Michael Rowe

Trying to get better at getting better

The first session at TEDx Johannesburg began with Iain Thomas, the author of ambiguous micro stories at I wrote this for you. Here’s the site tagline, which is great:
“I need you to understand something. I wrote this for you. I wrote this for you and only you. Everyone else who reads it, doesn’t get it. They may think they get it, but they don’t. This is the sign you’ve been looking for. You were meant to read these words.” Apparently there is a whole ecosystem of micro-story writers, this is the first I’ve heard of it.  I love the idea.

“We are a generation that consumes media in smaller and smaller chunks.”  I think of Twitter and the effect it has on my own concentration / focus / reflection?  It’s difficult to identify relevant data from an endless stream, focus on it, extract meaningful information and make use of that.  Should I slow down?  How?  Why?  Can I afford to?

Iain creates very short stories by leaving out the small details (e.g. age, gender, etc.) and having the reader fill in the gaps.  “There’s no story I can tell you that’s more powerful than the one you tell yourself”.

“We are not the unique snowflakes we are told we are, we are all of us the same.”  I love this sentence.  It makes me feel like I’m a part of something bigger, but at the same time I think that each of us is unique.  But the aggregation of the whole “flattens” us out and makes the sum of the parts seem more uniform.  I like the idea of simplicity (the group) through complexity (the individual).

“This is your life and it’s ending one minute at a time” (from Fight club).  Inspiring quote to motivate one to get on with it.

“I don’t care how many fish there are in the sea, I don’t want fish, I want you.”  I came across a variation of this a few years ago (I forget where)…I don’t care how many fish there are in the sea, if I’m a mackerel and you’re a herring, it won’t help either of us.

Iain Thomas at TEDx Johannesburg

Iain got me thinking about stories and the important role of stories in our lives.  We all learned through stories when we were younger, and then for some reason, most of us stop telling them.  Maybe it has something to do with the creativity that’s “educated” out of us (Sir Ken Robinson).  I remember growing up fascinated with fables, myths and science fiction, yet most of what I read now is either academic or non-fiction.   I just finished reading Randy Pausch’sThe last lecture“, based on his last lecture at Carnegie Mellon, where he also talks about the importance of stories in our lives.

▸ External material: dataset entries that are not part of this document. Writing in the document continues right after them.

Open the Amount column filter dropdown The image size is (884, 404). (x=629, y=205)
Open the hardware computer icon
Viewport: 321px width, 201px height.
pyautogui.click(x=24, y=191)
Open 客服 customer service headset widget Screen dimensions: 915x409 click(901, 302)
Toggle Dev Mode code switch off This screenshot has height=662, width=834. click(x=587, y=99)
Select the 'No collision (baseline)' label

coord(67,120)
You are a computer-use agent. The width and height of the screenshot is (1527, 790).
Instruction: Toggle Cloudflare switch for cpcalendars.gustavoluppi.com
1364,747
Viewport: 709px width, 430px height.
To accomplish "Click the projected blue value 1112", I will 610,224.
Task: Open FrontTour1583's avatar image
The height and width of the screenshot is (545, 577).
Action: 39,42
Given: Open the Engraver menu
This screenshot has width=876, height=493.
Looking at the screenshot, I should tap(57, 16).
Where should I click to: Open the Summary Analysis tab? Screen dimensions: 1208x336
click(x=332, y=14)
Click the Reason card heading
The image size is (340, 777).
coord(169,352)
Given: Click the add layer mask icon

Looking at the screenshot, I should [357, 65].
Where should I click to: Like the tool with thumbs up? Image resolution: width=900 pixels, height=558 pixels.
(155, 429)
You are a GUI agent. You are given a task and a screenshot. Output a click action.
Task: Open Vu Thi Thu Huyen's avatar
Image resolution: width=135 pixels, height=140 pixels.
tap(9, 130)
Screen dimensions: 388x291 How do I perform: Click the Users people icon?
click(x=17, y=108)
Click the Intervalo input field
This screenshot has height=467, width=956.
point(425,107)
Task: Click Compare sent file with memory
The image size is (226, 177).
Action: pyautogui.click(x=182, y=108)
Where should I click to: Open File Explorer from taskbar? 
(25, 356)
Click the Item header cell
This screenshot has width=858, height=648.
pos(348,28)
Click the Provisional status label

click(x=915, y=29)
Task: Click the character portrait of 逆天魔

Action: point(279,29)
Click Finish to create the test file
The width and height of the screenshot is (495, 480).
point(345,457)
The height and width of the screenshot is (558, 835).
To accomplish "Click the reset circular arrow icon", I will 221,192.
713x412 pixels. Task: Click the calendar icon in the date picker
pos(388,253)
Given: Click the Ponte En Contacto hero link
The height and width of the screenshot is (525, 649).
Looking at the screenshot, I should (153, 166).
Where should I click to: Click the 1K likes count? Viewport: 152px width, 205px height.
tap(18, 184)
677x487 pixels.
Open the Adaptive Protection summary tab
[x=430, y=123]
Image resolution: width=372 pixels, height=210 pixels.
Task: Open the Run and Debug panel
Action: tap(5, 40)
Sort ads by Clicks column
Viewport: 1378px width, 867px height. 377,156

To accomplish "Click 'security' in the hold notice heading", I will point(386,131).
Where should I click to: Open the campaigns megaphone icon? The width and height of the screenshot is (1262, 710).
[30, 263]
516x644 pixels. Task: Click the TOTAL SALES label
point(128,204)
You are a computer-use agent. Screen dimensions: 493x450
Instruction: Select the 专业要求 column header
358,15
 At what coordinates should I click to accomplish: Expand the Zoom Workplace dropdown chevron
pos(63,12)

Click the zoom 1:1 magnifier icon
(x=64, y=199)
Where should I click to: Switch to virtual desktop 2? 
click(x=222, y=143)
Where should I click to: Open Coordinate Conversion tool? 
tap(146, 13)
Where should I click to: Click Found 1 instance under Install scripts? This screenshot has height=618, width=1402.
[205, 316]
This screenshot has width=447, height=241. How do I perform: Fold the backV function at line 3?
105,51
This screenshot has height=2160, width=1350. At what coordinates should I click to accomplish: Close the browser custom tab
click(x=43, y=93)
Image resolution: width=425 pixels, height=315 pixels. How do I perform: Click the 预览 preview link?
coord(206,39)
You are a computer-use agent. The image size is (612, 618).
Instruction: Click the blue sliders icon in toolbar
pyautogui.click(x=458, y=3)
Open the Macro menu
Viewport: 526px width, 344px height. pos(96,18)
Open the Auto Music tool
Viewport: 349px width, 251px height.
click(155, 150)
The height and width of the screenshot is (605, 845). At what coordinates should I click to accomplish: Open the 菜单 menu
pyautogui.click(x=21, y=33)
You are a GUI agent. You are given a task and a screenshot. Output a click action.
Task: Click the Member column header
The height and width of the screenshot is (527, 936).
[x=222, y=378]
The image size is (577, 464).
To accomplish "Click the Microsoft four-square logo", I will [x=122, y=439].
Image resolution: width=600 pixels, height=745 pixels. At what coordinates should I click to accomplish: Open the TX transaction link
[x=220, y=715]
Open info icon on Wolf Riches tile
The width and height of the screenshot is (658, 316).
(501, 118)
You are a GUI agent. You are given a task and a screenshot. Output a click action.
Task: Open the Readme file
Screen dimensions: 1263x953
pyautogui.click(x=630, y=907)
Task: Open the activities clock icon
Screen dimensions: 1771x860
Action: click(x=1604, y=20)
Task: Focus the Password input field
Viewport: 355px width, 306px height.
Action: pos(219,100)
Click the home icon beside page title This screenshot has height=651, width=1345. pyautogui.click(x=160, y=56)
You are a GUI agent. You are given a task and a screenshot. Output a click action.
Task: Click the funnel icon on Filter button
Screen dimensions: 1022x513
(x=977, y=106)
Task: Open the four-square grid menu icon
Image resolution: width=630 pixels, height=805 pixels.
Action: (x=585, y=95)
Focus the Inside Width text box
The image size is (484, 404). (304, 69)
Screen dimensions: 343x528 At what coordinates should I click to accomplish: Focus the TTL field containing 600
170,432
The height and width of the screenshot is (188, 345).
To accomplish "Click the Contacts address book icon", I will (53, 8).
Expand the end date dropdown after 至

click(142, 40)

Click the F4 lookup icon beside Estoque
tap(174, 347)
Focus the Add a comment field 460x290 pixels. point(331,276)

I like the idea of using stories as vehicles that we can use to carry concepts and principles.  Kind of like sneaking the idea in there, or learning without realising that you’re learning.  I often tell my students that their patient documentation can be thought of as a story…the story of this patient and their condition/injury.  Just like a story has a logical sequence and structure (beginning, middle and end), so too should an assessment have structure.  What are the logical patterns we can use to best convey the story of this patient and our role as physiotherapists in that story?

For the past few months I’ve been trying to get my head around the idea of complexity through simplicity, and this concept of ambiguous micro-stories seems to resonate with that idea.  It’s something that I worked hard on for my doctoral proposal, although I based it on a variation of one of Einstein’s quotes that “Everything should be made as simple as possible, but no simpler”.  For me, Iain’s stories fall into this category of creating stories that can be incredibly complex, but only through incredible simplification.